For teams that have a large IaaS footprint: Chef (agent-less actually adds complexity in this environment.)
Puppet for a polished production. Puppet has robust and stable ecosystems and infrastructure. It is a client-server model from the beginning. It is easier to create and put in the production library of all your puppet modules. It has hiera for central config values and secrets management. At the same time, I hate the Puppet's resource relations. Puppet's architecture feels like something developed in 1991, an ugly monster monolith and extremely heavy.
Terraform. For actual low-level infrastructure management. And I don't like to put whole high-level host configuration into IaaC! IaaC has minimal host configuration capabilities. Set hostname, set IP, register with Puppet or call ansible - only a few lines in user-data or bash-script on boot, which then calls actual configuration management!

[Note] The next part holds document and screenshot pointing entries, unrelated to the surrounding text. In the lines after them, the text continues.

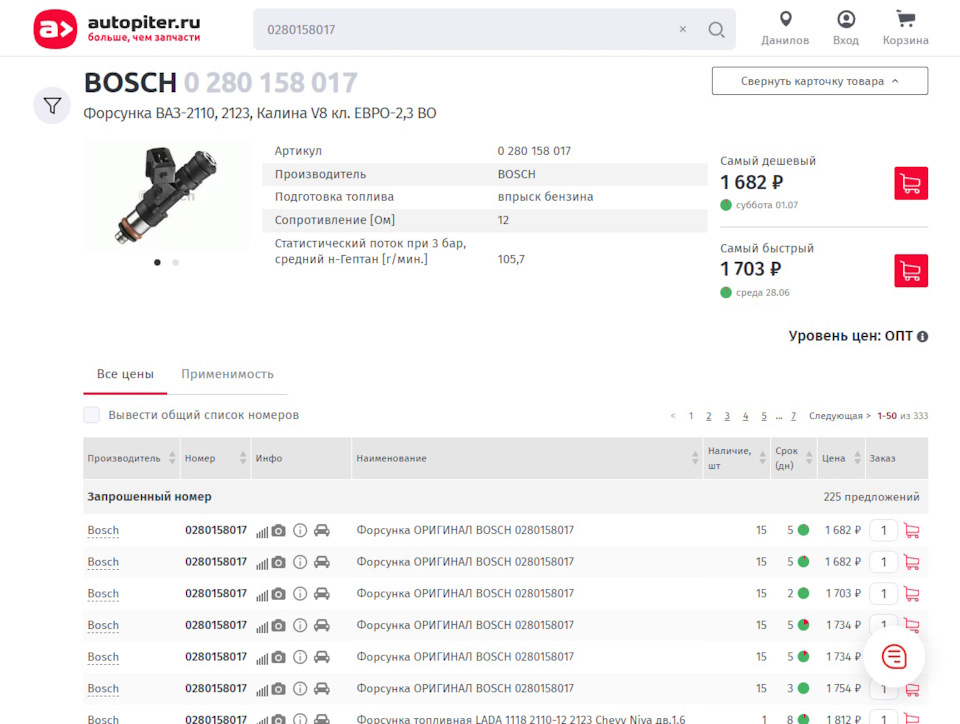The height and width of the screenshot is (724, 960).
Task: Click the autopiter.ru logo icon
Action: pyautogui.click(x=55, y=29)
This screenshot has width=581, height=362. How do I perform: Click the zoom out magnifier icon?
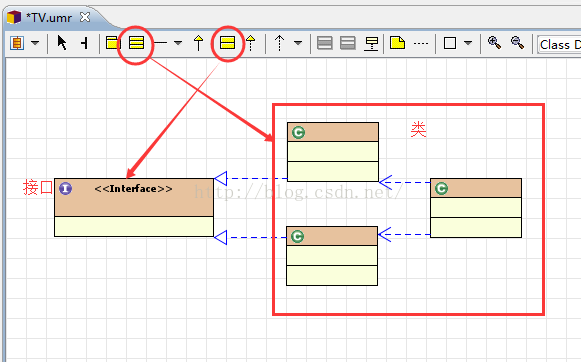(x=517, y=43)
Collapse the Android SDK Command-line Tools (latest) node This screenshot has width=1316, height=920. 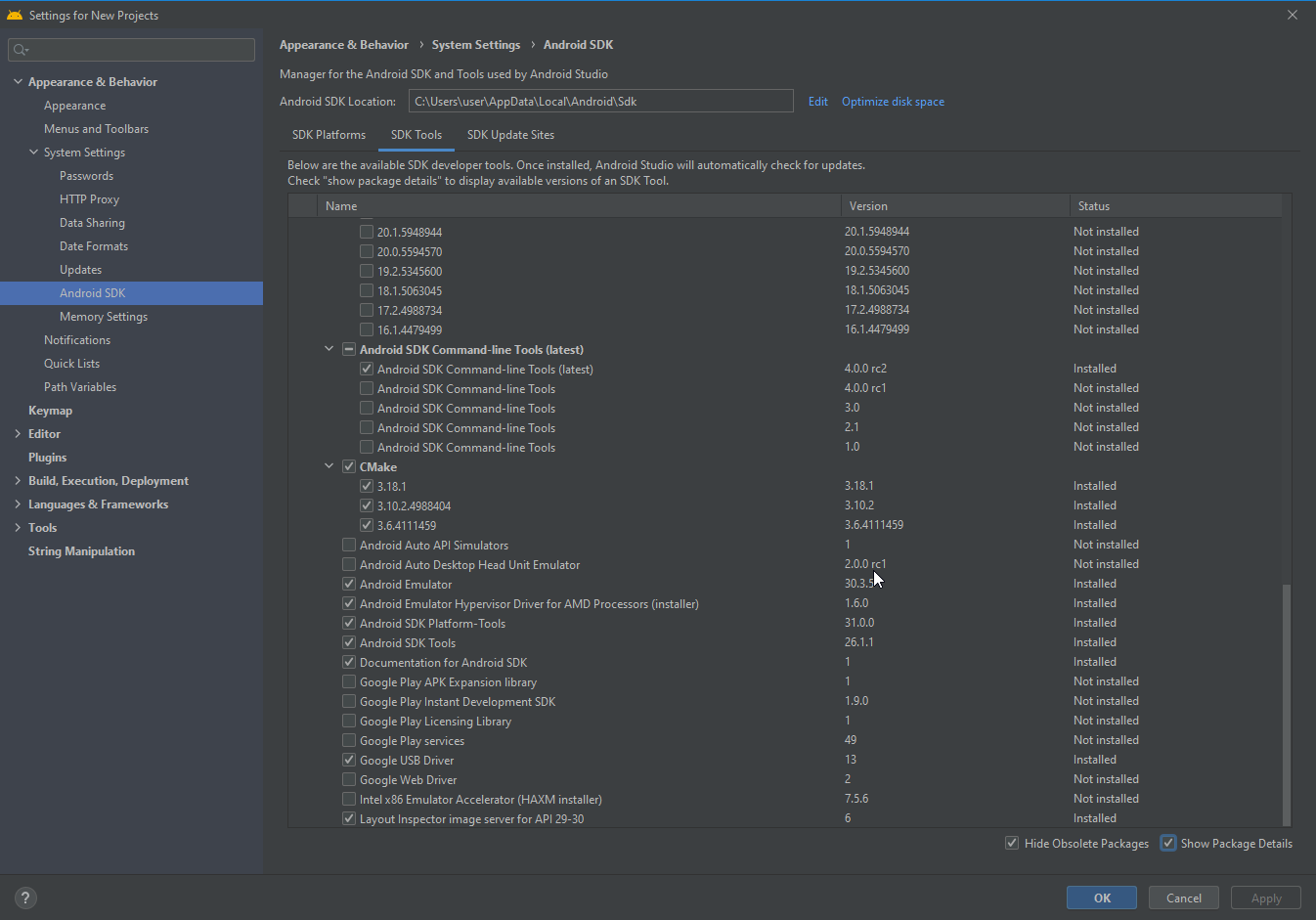(329, 349)
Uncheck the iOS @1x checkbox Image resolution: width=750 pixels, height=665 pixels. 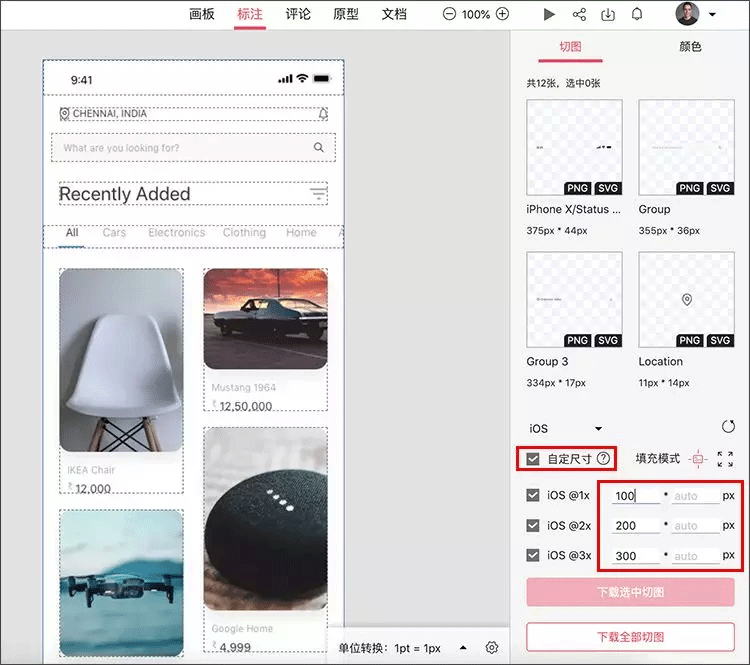532,495
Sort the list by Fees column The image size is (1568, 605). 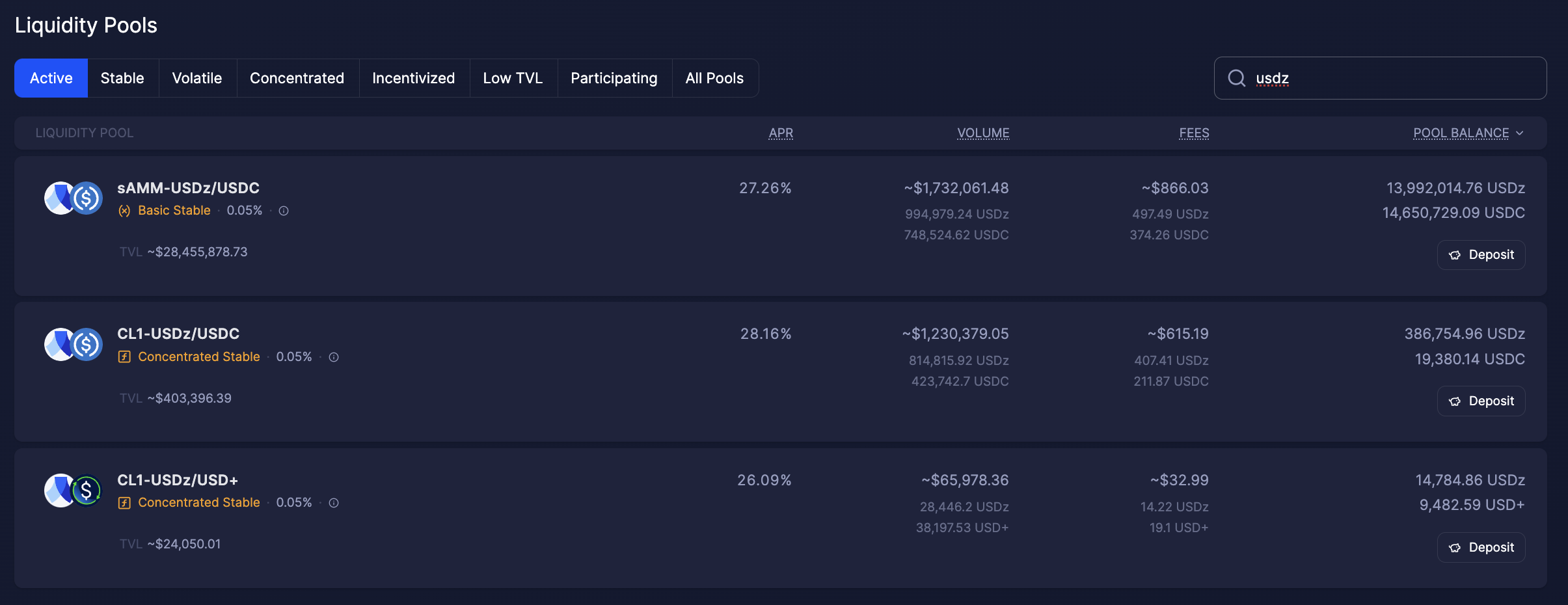coord(1194,133)
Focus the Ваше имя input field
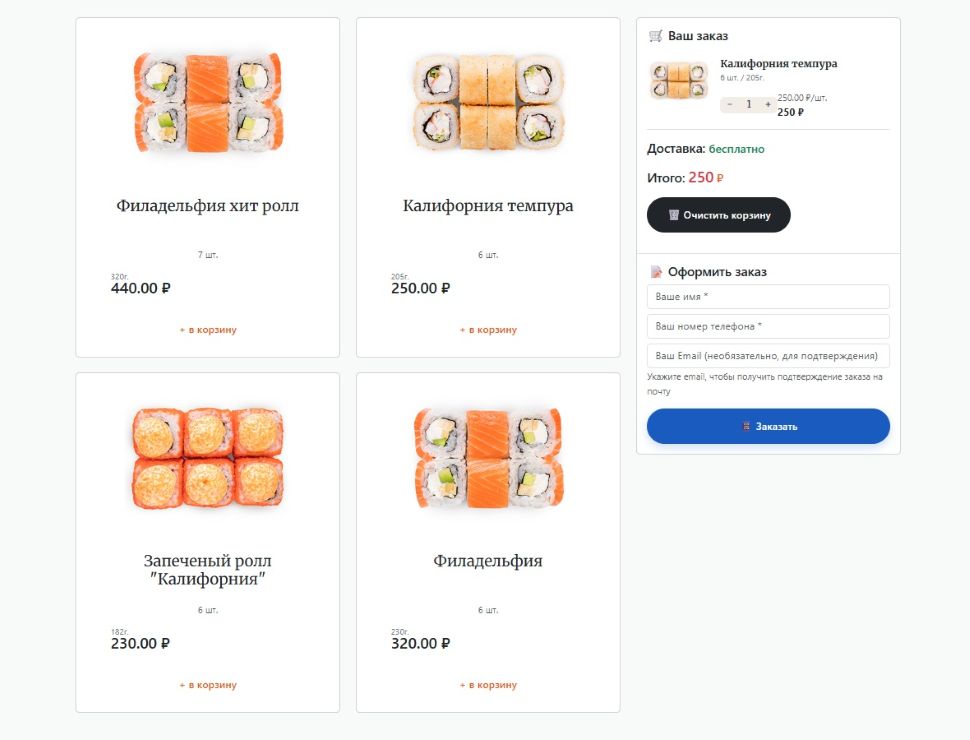 (x=768, y=296)
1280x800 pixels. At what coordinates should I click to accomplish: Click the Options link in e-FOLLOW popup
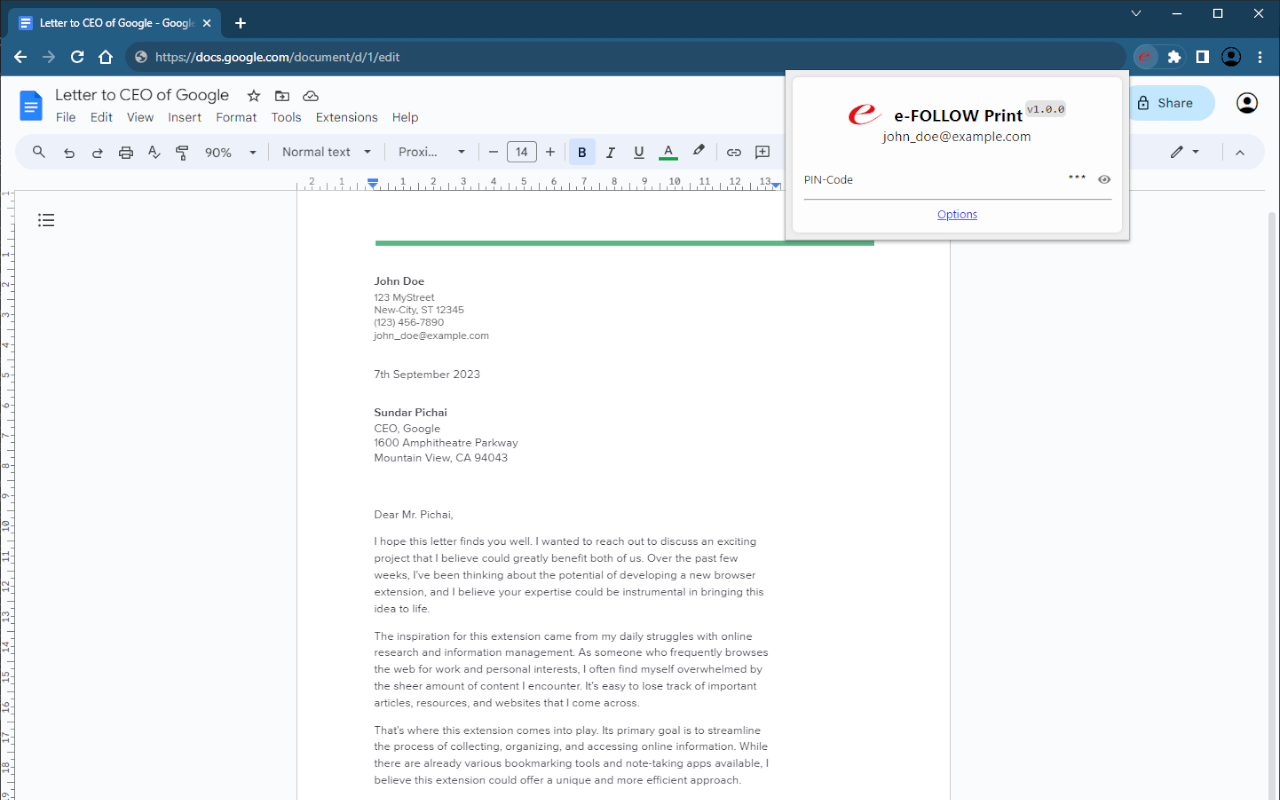957,214
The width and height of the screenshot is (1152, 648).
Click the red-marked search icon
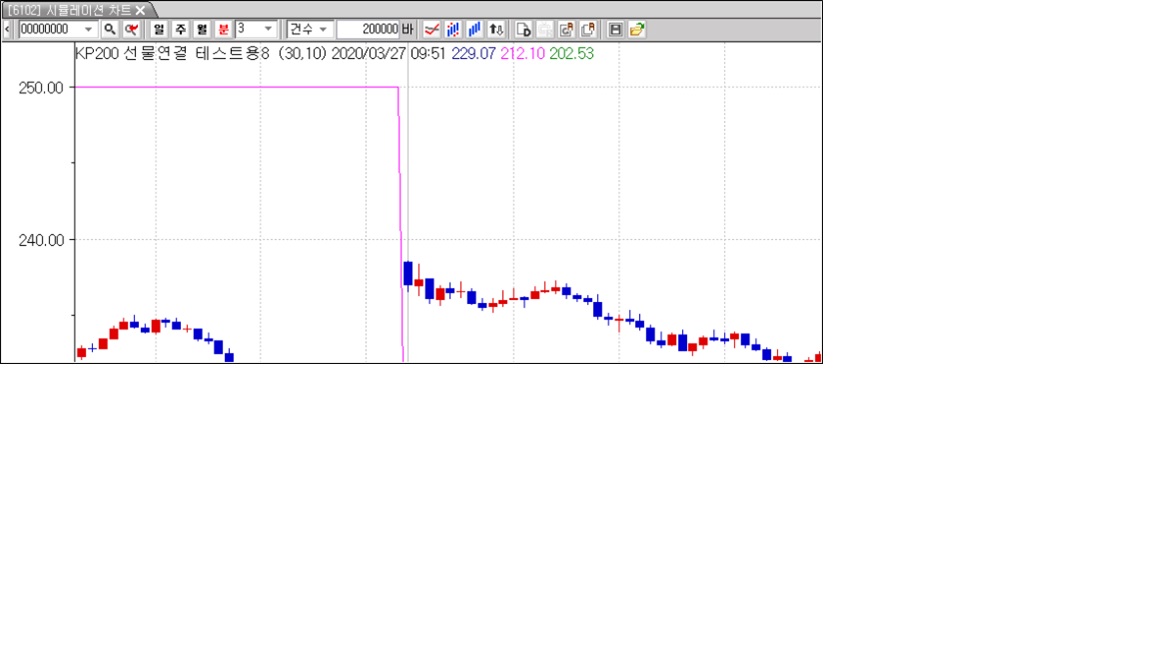131,29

Gitlab-CI - switched from Jenkins. Concourse-ci looks extremely interesting! Also reviewing some GitOps frameworks. Kubernetes - bare-metal runs self-made puppet-based pure k8s. Also, kops and EKS for AWS. Applications in k8s are managed via Helm.
Compared to Puppet Ansible is less enterprissy, it is more like a hipster tool. I would like to replace the Puppet with Ansible. But maybe I need the help from all of YOU who have voted for Ansible. How do you achieve Puppet's level of management with Ansible? How do you achieve client-server setup with ansbile - somehow I do not see lot's of people using ansible-pull? (Without using Tower!) You create cronjob with ansible-pull on a node boot? :D Or whole your ansible usage is limited to running ansible-playbook from your console manually? Ok maybe you sometimes put it in the last action of your CI/CD pipeline ;) Nodes classification and review? Central config values management for everything?
I use hashi Vault and lots of other things too. Some questions are rhetoric. I've just expressed my mistrust in ansible which doesn't feel complete. :(
How to do you manage a fleet of 1000, 500 or even 200 hosts with ansible? When after provisioning you need to review your fleet, count groups, list groups, check states. Ah, you want to suggest Consul for that role? :)
Kubernetes for the win. It will replace config management diversity. It gives you node discovery, state review, and much much much more.